The comments came hours after data from Rosagromasch, the Russian farm machinery industry group, revealed that domestic sales of combines tumbled by 42% to 1,544 vehicles last month.

Overall sales in the first two months of 2016 were, at 2,365 units, down 54% year on year.

'Reason for optimism'

However, the data appeared to offer some consolation for Ekotechnika, after a period when the group's status as the top seller of international equipment brands, such as John Deere, in Russia has left the company particularly exposed to the knock-on effects of worsened foreign relations and a weakened rouble.

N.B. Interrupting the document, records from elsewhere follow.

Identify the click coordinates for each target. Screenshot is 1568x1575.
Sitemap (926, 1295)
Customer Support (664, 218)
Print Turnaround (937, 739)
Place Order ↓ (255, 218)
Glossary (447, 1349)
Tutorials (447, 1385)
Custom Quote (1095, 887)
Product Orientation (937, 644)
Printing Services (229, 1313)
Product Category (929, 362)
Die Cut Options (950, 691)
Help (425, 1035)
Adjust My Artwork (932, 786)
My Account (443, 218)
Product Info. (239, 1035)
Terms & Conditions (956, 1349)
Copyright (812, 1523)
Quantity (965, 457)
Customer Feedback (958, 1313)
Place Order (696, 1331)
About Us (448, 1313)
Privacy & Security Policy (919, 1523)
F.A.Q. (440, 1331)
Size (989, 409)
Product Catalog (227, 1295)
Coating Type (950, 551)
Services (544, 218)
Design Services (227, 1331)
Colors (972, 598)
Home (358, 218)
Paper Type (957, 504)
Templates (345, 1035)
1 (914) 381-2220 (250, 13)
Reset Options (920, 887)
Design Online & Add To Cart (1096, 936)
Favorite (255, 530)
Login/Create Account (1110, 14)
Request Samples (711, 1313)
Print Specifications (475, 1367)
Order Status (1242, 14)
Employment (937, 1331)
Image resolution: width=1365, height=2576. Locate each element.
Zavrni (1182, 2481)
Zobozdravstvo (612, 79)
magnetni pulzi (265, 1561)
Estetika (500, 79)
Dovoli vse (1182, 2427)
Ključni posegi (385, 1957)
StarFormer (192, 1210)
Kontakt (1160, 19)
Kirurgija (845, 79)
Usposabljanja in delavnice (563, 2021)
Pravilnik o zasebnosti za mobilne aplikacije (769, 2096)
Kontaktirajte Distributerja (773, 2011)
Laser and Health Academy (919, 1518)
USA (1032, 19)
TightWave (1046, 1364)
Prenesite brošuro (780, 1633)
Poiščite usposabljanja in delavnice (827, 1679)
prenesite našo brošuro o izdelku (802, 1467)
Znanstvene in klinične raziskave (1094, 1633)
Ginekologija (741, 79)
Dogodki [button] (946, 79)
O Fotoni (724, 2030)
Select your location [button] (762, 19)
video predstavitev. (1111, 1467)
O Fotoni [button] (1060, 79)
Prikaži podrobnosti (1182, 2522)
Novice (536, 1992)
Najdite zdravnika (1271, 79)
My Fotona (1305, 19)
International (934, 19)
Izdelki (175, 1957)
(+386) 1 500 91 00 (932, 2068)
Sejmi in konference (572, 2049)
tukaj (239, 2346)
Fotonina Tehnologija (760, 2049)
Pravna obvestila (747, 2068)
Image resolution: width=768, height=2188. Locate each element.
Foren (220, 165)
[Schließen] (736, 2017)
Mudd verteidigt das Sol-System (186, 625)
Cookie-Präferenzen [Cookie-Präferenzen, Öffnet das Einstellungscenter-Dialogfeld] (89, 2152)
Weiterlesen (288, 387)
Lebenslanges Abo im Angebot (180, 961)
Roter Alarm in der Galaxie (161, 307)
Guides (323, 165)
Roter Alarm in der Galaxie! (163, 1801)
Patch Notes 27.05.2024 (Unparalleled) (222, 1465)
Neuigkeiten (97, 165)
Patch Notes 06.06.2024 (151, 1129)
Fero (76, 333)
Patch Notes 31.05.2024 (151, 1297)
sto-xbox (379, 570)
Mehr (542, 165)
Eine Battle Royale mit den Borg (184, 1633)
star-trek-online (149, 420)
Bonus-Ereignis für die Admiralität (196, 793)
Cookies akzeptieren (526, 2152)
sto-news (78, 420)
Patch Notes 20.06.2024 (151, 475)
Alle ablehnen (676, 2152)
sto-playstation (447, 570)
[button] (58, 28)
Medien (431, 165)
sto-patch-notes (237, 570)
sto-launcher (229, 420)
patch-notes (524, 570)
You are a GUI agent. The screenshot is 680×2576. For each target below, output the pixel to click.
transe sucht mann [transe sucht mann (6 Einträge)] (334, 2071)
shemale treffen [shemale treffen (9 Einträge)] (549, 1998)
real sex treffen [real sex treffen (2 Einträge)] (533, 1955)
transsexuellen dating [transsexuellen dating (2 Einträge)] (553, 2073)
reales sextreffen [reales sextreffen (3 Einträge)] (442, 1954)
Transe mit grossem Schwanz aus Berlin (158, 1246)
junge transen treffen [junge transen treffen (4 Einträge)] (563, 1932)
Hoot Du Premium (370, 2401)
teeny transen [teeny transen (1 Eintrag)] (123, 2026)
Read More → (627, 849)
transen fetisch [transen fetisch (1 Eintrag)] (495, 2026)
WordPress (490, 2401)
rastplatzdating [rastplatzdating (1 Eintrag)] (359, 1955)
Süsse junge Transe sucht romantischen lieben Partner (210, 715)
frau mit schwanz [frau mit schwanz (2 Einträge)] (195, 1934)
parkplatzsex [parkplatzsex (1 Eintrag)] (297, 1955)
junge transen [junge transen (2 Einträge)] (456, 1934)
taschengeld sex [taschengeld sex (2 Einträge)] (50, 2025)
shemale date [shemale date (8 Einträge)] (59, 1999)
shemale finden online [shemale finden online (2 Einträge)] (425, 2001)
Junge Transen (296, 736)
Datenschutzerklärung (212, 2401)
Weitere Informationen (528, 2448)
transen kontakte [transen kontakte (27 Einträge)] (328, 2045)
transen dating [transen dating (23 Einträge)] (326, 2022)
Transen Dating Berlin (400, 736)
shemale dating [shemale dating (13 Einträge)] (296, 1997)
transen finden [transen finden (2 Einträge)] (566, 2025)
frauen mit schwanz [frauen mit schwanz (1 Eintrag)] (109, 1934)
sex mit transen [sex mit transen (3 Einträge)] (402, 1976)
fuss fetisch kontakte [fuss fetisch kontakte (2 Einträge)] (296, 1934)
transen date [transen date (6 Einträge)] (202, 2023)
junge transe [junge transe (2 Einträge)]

Sales of four wheel drive tractors, purchased by larger farm operators which tend to have a greater preference for foreign brands, rose by 68% to 248 vehicles in the first two months of the year, according to Rosagromasch.

Industry combine sales, at 552 units, were up by 90% in Russia.

Mr Durr said that "developments of the past months give reason for optimism", although this was also a reference to success in a prolonged debt-for-equity swap which saw Ekotechnika shares listed in Dusseldorf in February.

Loss narrows

Ekotechnika unveiled a 20% rise to E22.9m in sales for the October-to-December period, the first quarter of its financial year, with the group flagging a "considerable recovery in sales of agricultural machinery", besides continued strength in its parts business.

Parts divisions at farm equipment groups often flourish in time of hardship for the core retail operations, as farmers forego machinery purchases and stick with existing stock, with greater repair requirements.

The group's pre-tax loss narrowed to E1.9m, excluding a one-time boost from its capital restructuring, compared with a loss of E18.1m a year before.

Ekotechnika shares stood 35% higher at E7.95 in late deals in Dusseldorf.